あおによし
青丹よし奈良にきています。
奈良といえば墨、書家といえば杉岡華邨。
というわけで、古梅園の後に杉岡華邨美術館
へと足を運びました。
数年前に松屋銀座で開催された、生誕100年
を記念しての展覧会では、その巧みな表現の
かな書にすっかり魅了されたことを思い出し
ます。墨の濃淡、文字の太細、行間や行頭
など、変化に富んでいて、それぞれが響き
あい調和しあう緻密な表現を、あらためて
鑑賞してきました。
また、ちょうど春日大社と興福寺の古儀
『薪御能』が執り行われていましたので、
そちらへも足を運び、壮麗で深い余情の
ある日本の伝統美に誘われました。
奈良が都だったのは80年ほど。その間、
遣唐使が様々な文物を大陸から持ち帰り
ました。
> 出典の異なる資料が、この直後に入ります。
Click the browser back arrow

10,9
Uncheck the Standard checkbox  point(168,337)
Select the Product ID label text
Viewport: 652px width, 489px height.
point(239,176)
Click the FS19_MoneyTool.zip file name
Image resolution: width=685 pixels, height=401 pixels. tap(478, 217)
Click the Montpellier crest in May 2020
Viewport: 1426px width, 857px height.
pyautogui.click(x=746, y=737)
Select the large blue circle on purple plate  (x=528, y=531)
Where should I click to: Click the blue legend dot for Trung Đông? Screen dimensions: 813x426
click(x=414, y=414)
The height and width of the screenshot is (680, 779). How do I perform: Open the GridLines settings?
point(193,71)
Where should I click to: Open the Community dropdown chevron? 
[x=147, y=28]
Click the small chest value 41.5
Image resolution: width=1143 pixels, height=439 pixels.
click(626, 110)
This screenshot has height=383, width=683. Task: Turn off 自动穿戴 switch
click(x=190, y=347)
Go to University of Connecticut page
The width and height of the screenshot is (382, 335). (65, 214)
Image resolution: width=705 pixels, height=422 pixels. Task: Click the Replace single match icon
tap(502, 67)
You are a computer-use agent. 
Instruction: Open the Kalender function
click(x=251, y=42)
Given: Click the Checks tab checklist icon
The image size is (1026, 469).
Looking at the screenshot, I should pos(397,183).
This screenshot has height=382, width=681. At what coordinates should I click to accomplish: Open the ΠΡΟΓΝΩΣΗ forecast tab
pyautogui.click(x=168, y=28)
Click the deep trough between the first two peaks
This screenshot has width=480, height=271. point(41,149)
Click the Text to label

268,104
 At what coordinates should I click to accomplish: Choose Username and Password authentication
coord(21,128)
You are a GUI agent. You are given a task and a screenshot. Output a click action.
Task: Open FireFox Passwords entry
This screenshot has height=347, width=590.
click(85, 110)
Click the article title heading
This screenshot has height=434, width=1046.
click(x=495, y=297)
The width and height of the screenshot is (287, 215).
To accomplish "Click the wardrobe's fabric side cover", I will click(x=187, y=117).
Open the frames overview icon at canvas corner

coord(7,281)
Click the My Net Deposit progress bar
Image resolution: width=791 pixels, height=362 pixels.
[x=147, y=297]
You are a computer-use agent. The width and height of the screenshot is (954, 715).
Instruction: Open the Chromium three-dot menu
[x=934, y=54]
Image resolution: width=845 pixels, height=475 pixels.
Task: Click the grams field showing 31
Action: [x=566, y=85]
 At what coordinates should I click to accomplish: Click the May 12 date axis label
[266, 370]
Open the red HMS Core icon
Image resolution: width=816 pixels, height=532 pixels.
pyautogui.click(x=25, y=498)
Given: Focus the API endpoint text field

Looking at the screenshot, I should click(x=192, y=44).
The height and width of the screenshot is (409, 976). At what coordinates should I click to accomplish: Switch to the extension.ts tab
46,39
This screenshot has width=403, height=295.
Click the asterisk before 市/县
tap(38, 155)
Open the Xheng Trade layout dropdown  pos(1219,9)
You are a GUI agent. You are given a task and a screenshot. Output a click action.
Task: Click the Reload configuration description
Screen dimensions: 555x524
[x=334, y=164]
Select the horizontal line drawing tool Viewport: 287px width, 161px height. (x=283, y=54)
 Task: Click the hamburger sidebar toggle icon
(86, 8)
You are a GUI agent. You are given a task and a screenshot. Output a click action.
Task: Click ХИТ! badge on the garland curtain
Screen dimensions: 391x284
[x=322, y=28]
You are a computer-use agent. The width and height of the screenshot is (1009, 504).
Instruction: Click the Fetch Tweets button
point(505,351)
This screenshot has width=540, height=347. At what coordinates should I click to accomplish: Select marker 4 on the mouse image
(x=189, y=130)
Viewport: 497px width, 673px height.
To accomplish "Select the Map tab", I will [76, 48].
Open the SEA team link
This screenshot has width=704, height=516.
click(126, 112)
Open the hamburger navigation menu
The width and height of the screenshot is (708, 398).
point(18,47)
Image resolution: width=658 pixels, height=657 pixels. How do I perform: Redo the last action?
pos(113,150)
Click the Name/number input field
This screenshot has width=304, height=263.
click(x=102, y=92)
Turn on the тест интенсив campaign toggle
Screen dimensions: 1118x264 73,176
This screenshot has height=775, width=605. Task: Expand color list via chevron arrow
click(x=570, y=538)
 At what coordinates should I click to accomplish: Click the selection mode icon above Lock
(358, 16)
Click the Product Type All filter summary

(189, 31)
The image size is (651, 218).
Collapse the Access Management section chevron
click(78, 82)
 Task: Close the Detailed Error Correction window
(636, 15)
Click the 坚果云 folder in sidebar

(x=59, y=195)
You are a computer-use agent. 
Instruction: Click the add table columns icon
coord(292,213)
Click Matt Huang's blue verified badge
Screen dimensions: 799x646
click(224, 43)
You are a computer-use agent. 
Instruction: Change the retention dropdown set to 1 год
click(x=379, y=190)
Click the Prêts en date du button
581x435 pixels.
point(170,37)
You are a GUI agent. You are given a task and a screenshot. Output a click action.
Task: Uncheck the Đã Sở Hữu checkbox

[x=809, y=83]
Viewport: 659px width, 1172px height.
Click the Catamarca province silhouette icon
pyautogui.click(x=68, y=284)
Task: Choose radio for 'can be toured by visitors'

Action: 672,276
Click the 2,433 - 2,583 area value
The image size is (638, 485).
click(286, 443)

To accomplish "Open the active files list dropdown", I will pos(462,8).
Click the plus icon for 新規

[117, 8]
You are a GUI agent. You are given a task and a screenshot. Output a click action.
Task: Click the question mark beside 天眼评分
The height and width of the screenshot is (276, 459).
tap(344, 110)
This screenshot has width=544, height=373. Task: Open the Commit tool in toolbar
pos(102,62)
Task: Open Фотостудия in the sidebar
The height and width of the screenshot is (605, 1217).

そのなかに、漢字や書があり、
史書や文学が生み出された重要な歴史を
もつ奈良ですが、なんというか、飾り気
のない落ち着いた特質があります。
それには、あの春日大社の鹿たちも、
ひと役かっているように思うのだけど、
じつは内に秘めたる、さを鹿の闘争心が
あるのでは?!と、そんなことに思いを
めぐらせ、奈良の夜は更けてゆきます。